Was wondering if anyone was aware of any solutions to either getting around a lot of the legality around using models that are pretrained on non-commercially licensable datasets like imagenet and parts of MS-COCO.
It seems to me that the academic community creates wildly useful models that then sometimes can’t be used because they’re using pretrained resnet.
Perhaps I’m dead wrong on this being the reality of using research in industry. I’m honestly wanting to know if anyone else has run into these legal issues at larger companies and has either solved their problem or felt the same.
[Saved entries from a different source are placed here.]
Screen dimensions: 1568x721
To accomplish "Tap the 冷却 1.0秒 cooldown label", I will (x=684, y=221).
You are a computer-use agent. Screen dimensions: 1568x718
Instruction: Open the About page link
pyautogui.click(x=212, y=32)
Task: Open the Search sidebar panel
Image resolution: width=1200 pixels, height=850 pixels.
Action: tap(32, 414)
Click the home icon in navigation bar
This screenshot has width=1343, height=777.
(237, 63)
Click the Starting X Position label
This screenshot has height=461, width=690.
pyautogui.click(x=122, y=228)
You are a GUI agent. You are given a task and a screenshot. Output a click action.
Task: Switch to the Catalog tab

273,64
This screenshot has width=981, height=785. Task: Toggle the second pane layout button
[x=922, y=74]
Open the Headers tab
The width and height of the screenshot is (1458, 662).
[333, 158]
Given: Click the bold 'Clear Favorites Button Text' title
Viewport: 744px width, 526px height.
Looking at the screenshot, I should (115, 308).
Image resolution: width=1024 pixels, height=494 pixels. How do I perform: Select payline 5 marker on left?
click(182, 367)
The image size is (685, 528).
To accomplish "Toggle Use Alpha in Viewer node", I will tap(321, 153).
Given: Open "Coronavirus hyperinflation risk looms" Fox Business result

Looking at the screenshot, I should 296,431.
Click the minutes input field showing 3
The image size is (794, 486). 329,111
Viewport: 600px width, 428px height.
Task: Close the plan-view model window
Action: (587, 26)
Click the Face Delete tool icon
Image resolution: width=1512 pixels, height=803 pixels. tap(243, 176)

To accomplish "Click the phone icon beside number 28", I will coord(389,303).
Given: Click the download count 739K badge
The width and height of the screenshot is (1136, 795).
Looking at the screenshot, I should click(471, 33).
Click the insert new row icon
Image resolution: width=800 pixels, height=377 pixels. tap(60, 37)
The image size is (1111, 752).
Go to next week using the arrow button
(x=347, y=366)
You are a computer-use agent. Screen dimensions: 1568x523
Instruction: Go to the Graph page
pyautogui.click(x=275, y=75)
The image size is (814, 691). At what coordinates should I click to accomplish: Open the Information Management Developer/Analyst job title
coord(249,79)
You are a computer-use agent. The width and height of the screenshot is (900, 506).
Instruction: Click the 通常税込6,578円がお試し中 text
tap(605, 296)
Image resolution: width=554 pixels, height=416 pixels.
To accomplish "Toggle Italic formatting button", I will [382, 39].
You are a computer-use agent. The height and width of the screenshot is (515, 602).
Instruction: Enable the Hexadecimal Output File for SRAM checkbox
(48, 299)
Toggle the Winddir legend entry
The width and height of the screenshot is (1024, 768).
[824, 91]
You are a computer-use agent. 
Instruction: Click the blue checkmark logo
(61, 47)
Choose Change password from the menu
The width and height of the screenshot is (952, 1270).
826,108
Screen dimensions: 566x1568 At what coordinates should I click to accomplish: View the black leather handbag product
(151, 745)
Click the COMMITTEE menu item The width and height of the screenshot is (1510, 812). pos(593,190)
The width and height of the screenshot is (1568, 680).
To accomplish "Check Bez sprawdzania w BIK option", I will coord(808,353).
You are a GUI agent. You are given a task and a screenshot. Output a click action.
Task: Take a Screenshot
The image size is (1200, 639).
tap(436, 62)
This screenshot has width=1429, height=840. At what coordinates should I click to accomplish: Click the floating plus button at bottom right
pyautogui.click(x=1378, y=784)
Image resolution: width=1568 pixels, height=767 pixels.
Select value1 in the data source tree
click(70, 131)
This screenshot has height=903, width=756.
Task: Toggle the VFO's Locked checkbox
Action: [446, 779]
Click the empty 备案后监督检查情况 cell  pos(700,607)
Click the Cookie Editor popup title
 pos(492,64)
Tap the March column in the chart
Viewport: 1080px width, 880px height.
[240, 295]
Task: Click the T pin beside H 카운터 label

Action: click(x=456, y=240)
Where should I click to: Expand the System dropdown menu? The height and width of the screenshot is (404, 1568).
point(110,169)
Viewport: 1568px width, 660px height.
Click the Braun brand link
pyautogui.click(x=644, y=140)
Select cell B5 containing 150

Lastly, it goes without saying, but an AI model, or Photoshop, or Windows Paint, or even a pencil and paper can be used to produce a material that falls under someone else’s copyright. Prompting a model to produce a facsimile of Mickey Mouse and using that in some commercial production is effectively no different than taking a pencil and drawing Mickey Mouse. Both will likely end up in a lawsuit brought by Disney. So the fact that a model can produce copyrighted material does not solely mean the model, itself, is illegal for use.
I really appreciate the work you just did to provide that context, I think it was very valuable.
However, I don’t think these get to the issue that I experienced working for a fortune 500 manufacturing company. From what I experienced, they will not touch it if it even has a potential possibility for a lawsuit. I would imagine this has to do with risk assessment. I’ve even heard rumors that Netflix doesn’t allow their engineers to use pretrained ImageNet models.
TL;DR:
Are there any larger (imagenet or ms-coco sized) datasets for imaging that allow us to get similar performance on benchmark tasks in deep learning CV that are either commercially licensable or guarantee that you won’t get sued?